Какая-то имперская зараза
(В империи хватало мудачья)
Решила прикарманить часть Кавказа,
Поскольку территория ничья.
Чего б не прихватить, ничьё-то если?
Давно к тому же не было побед –
И тут же по хребтам вперёд полезли:
Толпа казаков и большой поэт.
Стрелял он по врагам и днём, и ночью,
И конь буланый под поэтом ржал,
Ползли по берегам и скалам нохчи,
Точа об камень острый свой кинжал.
Мочил пиит носатых словно в тире,
Рубил их шашкой с вензелем «ЭмЙу»,
И падали на землю злые мцыри
Как сухостой под «баюшки – баю».
Шли напролом мундиры голубые,
Аулы чёрных превращая в пыль,
И одолели чурбаньё впервые,
И был приватизирован Шамиль.
Коль победили диких демиургов –
В империи не будет больше бед:
Так думало начальство в Петербурге,
Так думал и гарцующий поэт.
Но что теперь, лет через полтораста?
Что видим на просторах мы страны?
Руси и так хватало педерастов,
А тут теперь ещё и чурбаны.
И эти недомытые людишки,
Теснят не в меру правильных славян –
В любом заштатном русском городишке
Уже устроен местный чуркистан.
Для чурбанья Россия как корыто,
Открытых в ней политика дверей,
Хачи уже развязно и открыто,
Хотят иметь российских дочерей.
Не описать того уже словами,
Как резво чурки лезут на рожон,
Уже не спят, как водится, с ослами,
Бессовестно смотря на русских жен.
Полубандиты и ворьё в законе,
Имеет кожи грязный сей окрас,
А что народ?
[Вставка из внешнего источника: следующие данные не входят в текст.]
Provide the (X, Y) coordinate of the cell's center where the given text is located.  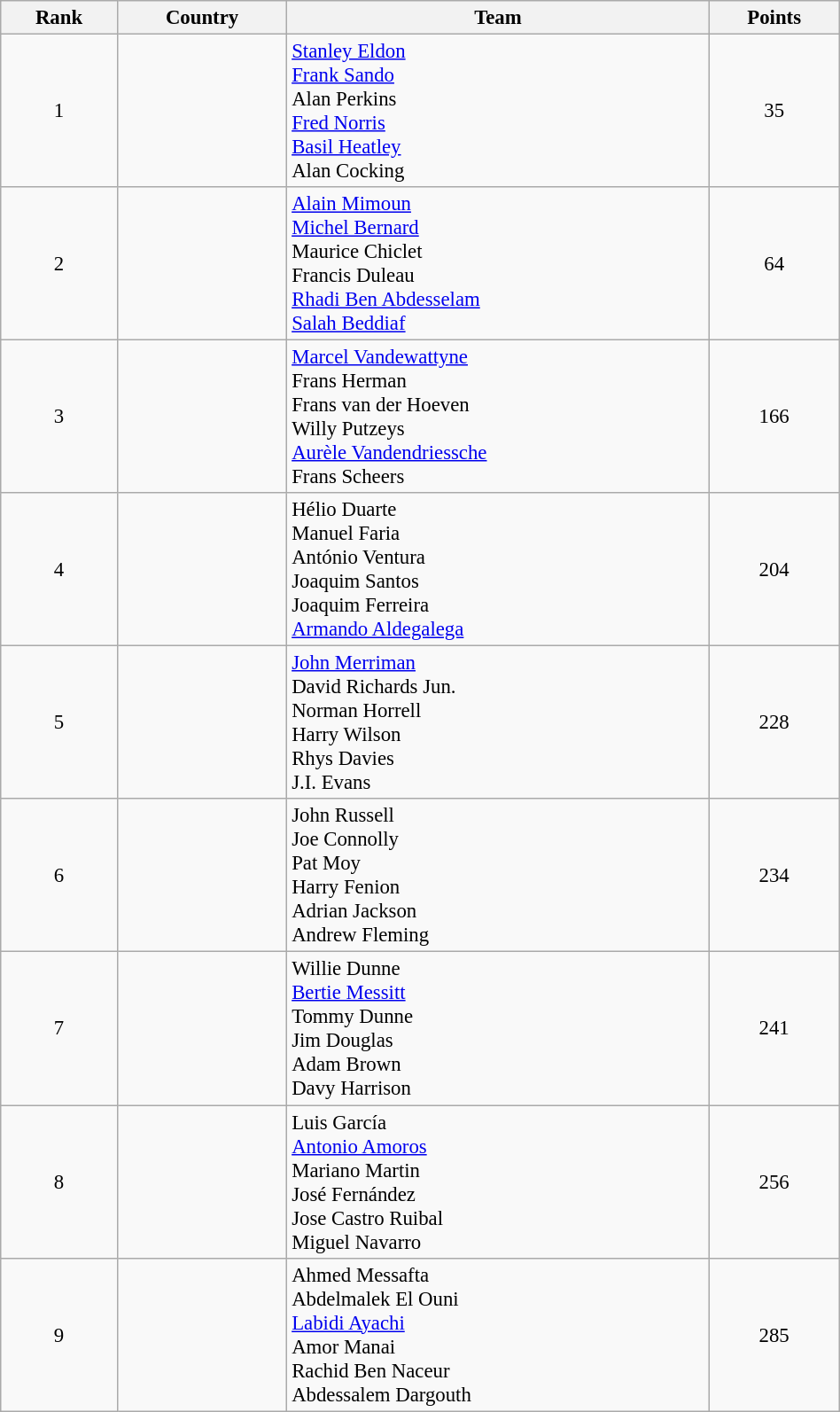
Alain MimounMichel BernardMaurice ChicletFrancis DuleauRhadi Ben AbdesselamSalah Beddiaf (498, 264)
Team (498, 18)
6 (59, 875)
Country (202, 18)
5 (59, 723)
Rank (59, 18)
285 (774, 1334)
9 (59, 1334)
Luis GarcíaAntonio AmorosMariano MartinJosé FernándezJose Castro RuibalMiguel Navarro (498, 1182)
Ahmed MessaftaAbdelmalek El OuniLabidi AyachiAmor ManaiRachid Ben NaceurAbdessalem Dargouth (498, 1334)
2 (59, 264)
Hélio DuarteManuel FariaAntónio VenturaJoaquim SantosJoaquim FerreiraArmando Aldegalega (498, 569)
64 (774, 264)
7 (59, 1028)
166 (774, 416)
3 (59, 416)
204 (774, 569)
228 (774, 723)
John RussellJoe ConnollyPat MoyHarry FenionAdrian JacksonAndrew Fleming (498, 875)
Willie DunneBertie MessittTommy DunneJim DouglasAdam BrownDavy Harrison (498, 1028)
8 (59, 1182)
John MerrimanDavid Richards Jun.Norman HorrellHarry WilsonRhys DaviesJ.I. Evans (498, 723)
Marcel VandewattyneFrans HermanFrans van der HoevenWilly PutzeysAurèle VandendriesscheFrans Scheers (498, 416)
Stanley EldonFrank SandoAlan PerkinsFred NorrisBasil HeatleyAlan Cocking (498, 112)
Points (774, 18)
241 (774, 1028)
4 (59, 569)
1 (59, 112)
234 (774, 875)
256 (774, 1182)
35 (774, 112)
Народ смиренно стонет,
Не поднимая свой протеста глас.
И, знай, ползут оливковые рожи
Как саранча по русской, по земле,
С такими темпами, на то похоже,
Что скоро хач поселится в Кремле.
А ведь могло бы всё быть по-другому,
Не будь когда-то доблестных потуг,
Если б товарищу какому-то дурному,
Идея не пришла идти на юг.
И не было бы горестей и плача,
Была бы жизнь в России просто класс,
Всё стало абсолютно бы иначе –
Не захвати поэт тогда Кавказ.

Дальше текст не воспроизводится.